Patent Issued for Systems and methods for dynamically generating optimal routes for vehicle operation management (USPTO 11466997): State Fram Mutual Automobile Insurance Company

2022 OCT 28 (NewsRx) -- By a News Reporter-Staff News Editor at Insurance Daily News -- A patent by the inventors Brannan, Joseph Robert (Bloomington, IL, US), Gross, Ryan Michael (Normal, IL, US), Williams, Aaron (Congerville, IL, US), filed on August 19, 2019, was published online on October 11, 2022, according to news reporting originating from Alexandria, Virginia, by NewsRx correspondents.

Patent number 11466997 is assigned to State Fram Mutual Automobile Insurance Company (Bloomington, Illinois, United States).

The following quote was obtained by the news editors from the background information supplied by the inventors: “It is well known to use vehicles for delivery of cargo, including persons and items. Newer methods of transporting such cargo are being implemented, such as ride-sharing and businesses contracting with third parties for package delivery. However, current systems require users to pick and choose discrete jobs. For example, a driver for a ride-share service seeks individual persons (or groups thereof) to provide rides to. Likewise, third-party delivery contractors accept individual delivery jobs. Current systems do not provide users with any strategies for maximizing revenue. Accordingly, it is left up to users to attempt to maximize their revenue, time, and/or other resources as they choose individual jobs or tasks. Moreover, many known systems may limit or place restrictions on concurrent jobs, such that users accept consecutive jobs and may be deprived of the advantages (in time and revenue) of concurrent jobs.”

In addition to the background information obtained for this patent, NewsRx journalists also obtained the inventors’ summary information for this patent: “The present embodiments may relate to, inter alia, systems and methods for optimizing delivery routing for a plurality of vehicles. Vehicle users (e.g., owners, lessors, fleet managers, etc.) may register with a vehicle routing system to receive vehicle routing services therefrom. The vehicle users may submit “definitions” of their vehicle that describe how they want their vehicle to be used (e.g., the times and locations that the vehicle is available to make deliveries). The vehicle routing system may receive a plurality of tasks (e.g., delivering cargo including person(s) and/or object(s)) to be completed, and may analyze the vehicle definitions and the plurality of tasks to generate an optimal route for each vehicle that maximizes the vehicle’s profit generation. In the exemplary embodiment, the vehicle routing system may include artificial intelligence and/or deep learning functionality to generate the optimal routes.

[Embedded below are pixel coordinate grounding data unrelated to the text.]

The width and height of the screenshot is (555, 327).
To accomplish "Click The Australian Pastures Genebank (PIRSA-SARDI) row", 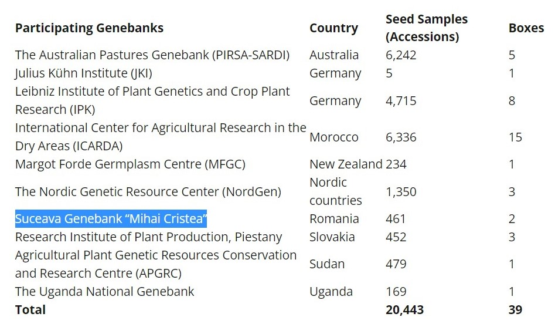I will [152, 55].
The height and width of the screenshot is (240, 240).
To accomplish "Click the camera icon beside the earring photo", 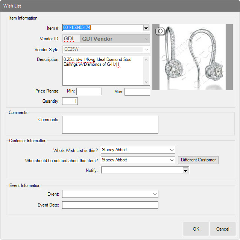I will (x=160, y=31).
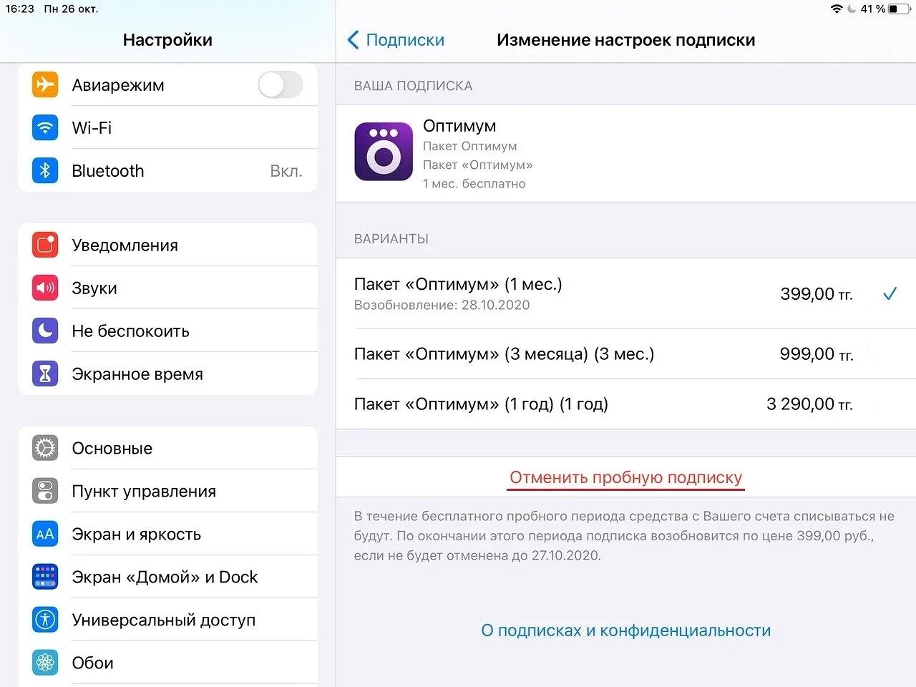Viewport: 916px width, 687px height.
Task: Tap the Sounds (Звуки) speaker icon
Action: (x=45, y=288)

“In addition, the vehicle routing system may collect and process sensor data from the plurality of vehicles, as the vehicle operate according the optimal routes (e.g., performing delivery tasks). The sensor data may characterize use/performance of the vehicle, an ambient environment around the vehicle (e.g., weather, traffic), local infrastructure, and more. The vehicle routing system may process the sensor data (e.g., using the artificial intelligence and/or deep learning functionality) to generate vehicle analytics for each vehicle, identify trends, update optimal routes, and/or make recommendations.

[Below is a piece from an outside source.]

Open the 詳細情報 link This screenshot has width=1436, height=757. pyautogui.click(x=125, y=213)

“In the exemplary embodiment, the vehicle routing system maintains a management hub software application (“app”) that enables users to view vehicle analytics and recommendations made by the vehicle routing system. The management hub may additionally enable users to update their user preferences or vehicle definitions of registered vehicles. Additionally or alternatively, the management hub app provides users access to a plurality of other services provided by the vehicle routing system, including maintenance/repair services, financial services, marketing services, and the like.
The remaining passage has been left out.